«Una vittoria per l’India, una vittoria per la democrazia». Così il primo ministro indiano Narendra Modi, davanti a una folla di sostenitori che ha riempito il piazzale antistante il quartier generale del Bharatiya Janata Party (Bjp) a New Delhi, ha riassunto la strepitosa e sorprendente performance elettorale del suo partito.
Quando il 23 maggio lo spoglio elettronico dei voti ha concluso di fatto le più grandi elezioni democratiche della storia dell’umanità – 900 milioni di aventi diritto, affluenza oltre il 60 per cento – la sicurezza matematica di un secondo mandato Modi ha assunto le dimensioni di un traguardo storico per il Paese. La coalizione conservatrice e nazionalista guidata dal BJP è riuscita a ottenere più di 300 seggi dei 542 disponibili, una maggioranza schiacciante che fa di Modi il primo leader della destra indiana a ricoprire la carica di primo ministro per due mandati consecutivi e consolida, di fatto, il predominio assoluto del Bjp in virtualmente tutta la Repubblica indiana.
Mentre le previsioni, nelle ultime settimane, davano il governo uscente in relativa difficoltà, destinato a peggiorare il risultato eccezionale del 2014 con 336 seggi vinti dalla coalizione National Democratic Alliance (Nda), l’India ha ancora una volta sorpreso tutti gli osservatori, mostrando gli effetti di una seconda «Modi Wave» abbattutasi con ancora più impeto sulle flebili speranze elettorali delle opposizioni.
LE OPPOSIZIONI, in primis l’Indian National Congress di Rahul Gandhi, sono state ancora una volta a guardare, incapaci di contrastare una narrazione dell’India del domani che inquieta i progressisti ma, dati alla mano, galvanizza le masse.

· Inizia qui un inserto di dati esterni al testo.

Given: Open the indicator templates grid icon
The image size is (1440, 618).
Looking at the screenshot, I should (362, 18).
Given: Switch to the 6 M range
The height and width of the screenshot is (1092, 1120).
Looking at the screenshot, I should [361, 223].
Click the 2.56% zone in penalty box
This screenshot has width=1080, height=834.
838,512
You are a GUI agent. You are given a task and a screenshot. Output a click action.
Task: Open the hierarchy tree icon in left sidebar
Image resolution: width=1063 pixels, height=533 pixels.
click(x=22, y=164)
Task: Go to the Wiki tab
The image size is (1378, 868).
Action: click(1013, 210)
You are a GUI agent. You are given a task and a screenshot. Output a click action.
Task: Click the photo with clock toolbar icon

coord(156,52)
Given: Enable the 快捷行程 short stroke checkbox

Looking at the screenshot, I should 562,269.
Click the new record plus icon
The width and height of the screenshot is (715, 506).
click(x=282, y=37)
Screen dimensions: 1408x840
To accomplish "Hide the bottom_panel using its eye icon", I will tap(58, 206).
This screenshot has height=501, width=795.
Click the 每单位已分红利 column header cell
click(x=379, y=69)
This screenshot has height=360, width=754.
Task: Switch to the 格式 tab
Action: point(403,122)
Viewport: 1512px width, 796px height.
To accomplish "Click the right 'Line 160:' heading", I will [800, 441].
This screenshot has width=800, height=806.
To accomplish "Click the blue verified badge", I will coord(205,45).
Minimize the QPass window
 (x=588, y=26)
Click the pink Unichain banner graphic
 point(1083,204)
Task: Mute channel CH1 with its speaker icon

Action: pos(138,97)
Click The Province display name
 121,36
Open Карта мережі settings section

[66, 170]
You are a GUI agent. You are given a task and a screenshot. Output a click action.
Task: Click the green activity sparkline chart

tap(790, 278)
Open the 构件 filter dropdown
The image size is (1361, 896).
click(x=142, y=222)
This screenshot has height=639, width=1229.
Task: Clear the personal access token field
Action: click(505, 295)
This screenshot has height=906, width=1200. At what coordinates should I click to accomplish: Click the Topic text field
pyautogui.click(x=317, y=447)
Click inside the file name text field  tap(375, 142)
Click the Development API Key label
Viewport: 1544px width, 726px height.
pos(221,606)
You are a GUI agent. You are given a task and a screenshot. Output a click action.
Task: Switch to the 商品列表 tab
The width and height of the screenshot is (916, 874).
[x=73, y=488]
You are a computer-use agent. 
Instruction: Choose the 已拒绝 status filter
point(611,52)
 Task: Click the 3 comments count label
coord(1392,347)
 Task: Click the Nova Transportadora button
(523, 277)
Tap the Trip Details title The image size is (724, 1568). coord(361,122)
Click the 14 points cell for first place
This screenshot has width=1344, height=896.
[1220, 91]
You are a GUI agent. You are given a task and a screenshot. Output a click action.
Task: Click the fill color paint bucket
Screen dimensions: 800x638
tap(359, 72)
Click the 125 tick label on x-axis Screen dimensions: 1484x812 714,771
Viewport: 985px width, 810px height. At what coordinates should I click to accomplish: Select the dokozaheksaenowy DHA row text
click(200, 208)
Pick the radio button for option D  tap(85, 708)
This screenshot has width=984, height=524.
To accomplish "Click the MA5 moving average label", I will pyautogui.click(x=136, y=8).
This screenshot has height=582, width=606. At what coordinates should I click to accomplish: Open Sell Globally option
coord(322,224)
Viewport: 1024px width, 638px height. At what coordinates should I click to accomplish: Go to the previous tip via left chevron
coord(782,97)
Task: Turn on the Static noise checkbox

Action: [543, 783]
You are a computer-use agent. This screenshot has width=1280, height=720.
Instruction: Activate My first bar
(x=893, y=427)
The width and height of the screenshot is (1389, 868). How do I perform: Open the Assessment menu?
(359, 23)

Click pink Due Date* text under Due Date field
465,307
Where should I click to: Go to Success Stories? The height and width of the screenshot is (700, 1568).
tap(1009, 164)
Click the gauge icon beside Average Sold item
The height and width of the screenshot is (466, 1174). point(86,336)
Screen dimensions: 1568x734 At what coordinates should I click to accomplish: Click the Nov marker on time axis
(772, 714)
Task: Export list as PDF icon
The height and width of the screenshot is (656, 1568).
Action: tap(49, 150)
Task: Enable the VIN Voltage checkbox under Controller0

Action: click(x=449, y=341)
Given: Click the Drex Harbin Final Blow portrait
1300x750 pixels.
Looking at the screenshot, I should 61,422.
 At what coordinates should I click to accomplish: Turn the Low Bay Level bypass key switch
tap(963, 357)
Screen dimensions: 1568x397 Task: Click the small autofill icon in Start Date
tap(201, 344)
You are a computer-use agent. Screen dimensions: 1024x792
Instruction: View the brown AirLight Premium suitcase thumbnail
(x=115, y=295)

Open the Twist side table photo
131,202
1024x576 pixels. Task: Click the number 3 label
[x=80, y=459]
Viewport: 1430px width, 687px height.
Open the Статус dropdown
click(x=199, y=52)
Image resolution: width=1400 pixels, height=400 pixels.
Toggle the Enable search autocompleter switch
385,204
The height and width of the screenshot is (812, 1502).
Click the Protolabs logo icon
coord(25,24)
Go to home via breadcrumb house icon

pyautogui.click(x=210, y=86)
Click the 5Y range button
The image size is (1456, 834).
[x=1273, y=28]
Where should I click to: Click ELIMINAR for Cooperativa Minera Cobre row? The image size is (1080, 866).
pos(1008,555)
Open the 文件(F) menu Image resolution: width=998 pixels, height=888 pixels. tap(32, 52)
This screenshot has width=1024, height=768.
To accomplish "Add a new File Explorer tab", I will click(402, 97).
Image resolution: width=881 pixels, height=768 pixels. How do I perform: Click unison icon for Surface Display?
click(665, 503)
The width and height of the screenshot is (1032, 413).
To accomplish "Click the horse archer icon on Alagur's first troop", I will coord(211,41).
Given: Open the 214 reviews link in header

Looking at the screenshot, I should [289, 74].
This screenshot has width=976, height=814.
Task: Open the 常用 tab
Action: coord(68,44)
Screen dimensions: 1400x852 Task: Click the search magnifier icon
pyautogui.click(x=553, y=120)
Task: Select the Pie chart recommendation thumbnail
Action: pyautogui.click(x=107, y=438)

Gli indiani hanno confermato la propria preferenza per un leader carismatico e autoritario come in India non se ne vedevano da decenni; un «uomo solo al potere» capace di stregare ancora 1,3 miliardi di persone nonostante l’oggettività di un mandato decisamente sotto le aspettative economiche, altissime, che lo stesso Modi aveva incoraggiato con la sua campagna di cinque anni fa, tutta progresso e sviluppo per tutti.
Quest’anno, a fronte di dati della crescita del Pil quantomeno discutibili, disoccupazione in aumento, esportazioni e investimenti diretti dall’estero in netto calo, la macchina della propaganda modiana ha spinto su sicurezza nazionale, machismo militare contro il vicino Pakistan e, specie a livello locale e non in inglese, sullo scontro comunitario tra hindu e musulmani. In una parola: «hindutva», l’ideologia suprematista hindu che ispira la spina dorsale ideologica del Bjp, l’organizzazione ultrahindu Rashtriya Swayamsevak Sangh.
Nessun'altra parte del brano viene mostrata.